I have a tendency to be a bit of a fortune teller. Not a cool-tarot-card-gypsy-living-crystal-reading-fortune teller, but rather an oh-shit-get-your-armor-on-kind-of-fortune teller. I predict based on past experience that A will lead to B. Why?
Because I passed junior high math class. Someone actually taught me how to predict.
Because I've mixed yellow and blue. It's always green.
Because I've tried to shovel the car out of 4 feet of snow. And failed. Hard.
Because I've kicked up too hard into handstand. And flown threw the unlatched bedroom door. Ow.
I struggle with fortune telling. It's not that I think I know better. It has absolutely nothing to do with pride. It has everything to do with protection.
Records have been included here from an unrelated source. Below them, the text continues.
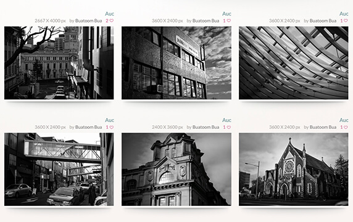
Task: Click Buatoom Bua author link above church photo
Action: 323,127
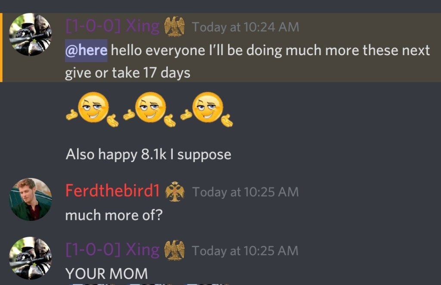
Task: Click the 'Also happy 8.1k I suppose' message
Action: click(x=149, y=155)
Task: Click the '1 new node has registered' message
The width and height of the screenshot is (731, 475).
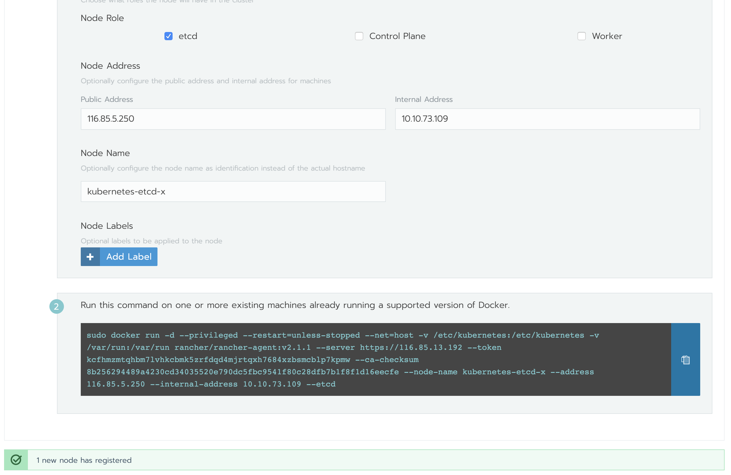Action: point(84,460)
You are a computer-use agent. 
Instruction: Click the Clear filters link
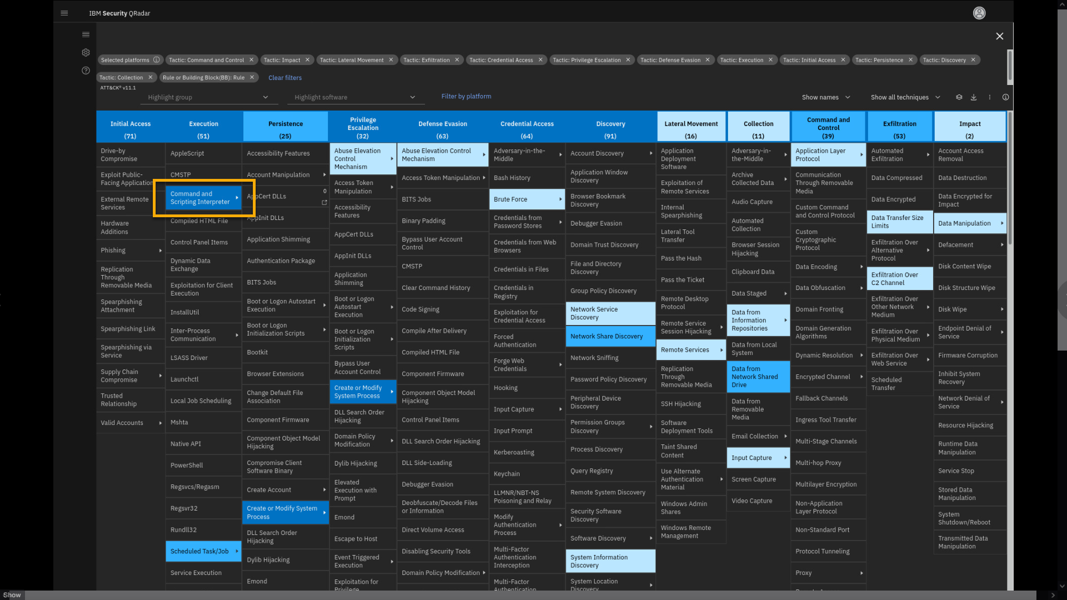pyautogui.click(x=285, y=78)
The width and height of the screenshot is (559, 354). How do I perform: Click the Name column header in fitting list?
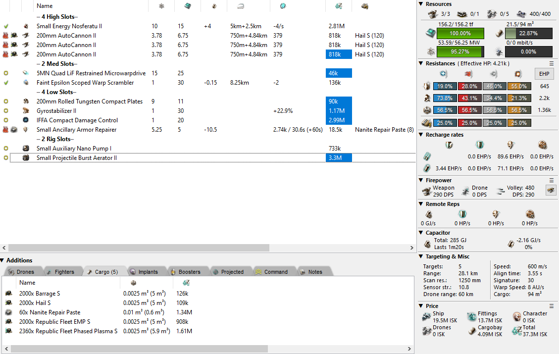[x=45, y=6]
And so, when not long ago, a dear one said to me: This is not that. I stopped and took a beat. Handstands are one thing. There is always a chance, when and if you don't check the bedroom door AND you poorly time your momentum, that you'll flip over and through and onto the hard floor. It's reasonable to say, A implies a possibility of B. But what about savasana. Here, the risk doesn't seem as clear. It's unlikely the floor will give way or a lighting fixture will fall from the sky, but for lots of people, myself included- savasana is HARD. (H.A.R.D.) Relaxing means x. Relaxing means y. Relaxing means z. Most of the time, I'm not conscious of my fortune telling savasanas. I'm not trying to be anxious or rigid. I'd quite love the floor to hold me up. Instead, I'm vigilant and prepared, in case A leads to B. This is not that. This savasana is not a moment for the floor to sneak out from under me. This savasana is not the moment a lighting fixture will spontaneously jump off the ceiling. This savasana is not about holding still. Or resisting the urge to fidget. Or anything I've done before. It's THIS one. This is not that. So my challenge this week (and yours if you choose to accept it) is to let this...be this. Something new. Something unpredicted. Something with a shot at feeling light and free. Kick up to handstand. You may hit the door. You may fly through...but you may catch some hang time and feel just a moment of levity. And let savasana be its own beast. Find stillness on your belly or bring your hands to your heart. You may startle. You may jump...but you may find some peace and feel a moment of resting grace.
This is not that. It's this. It's now.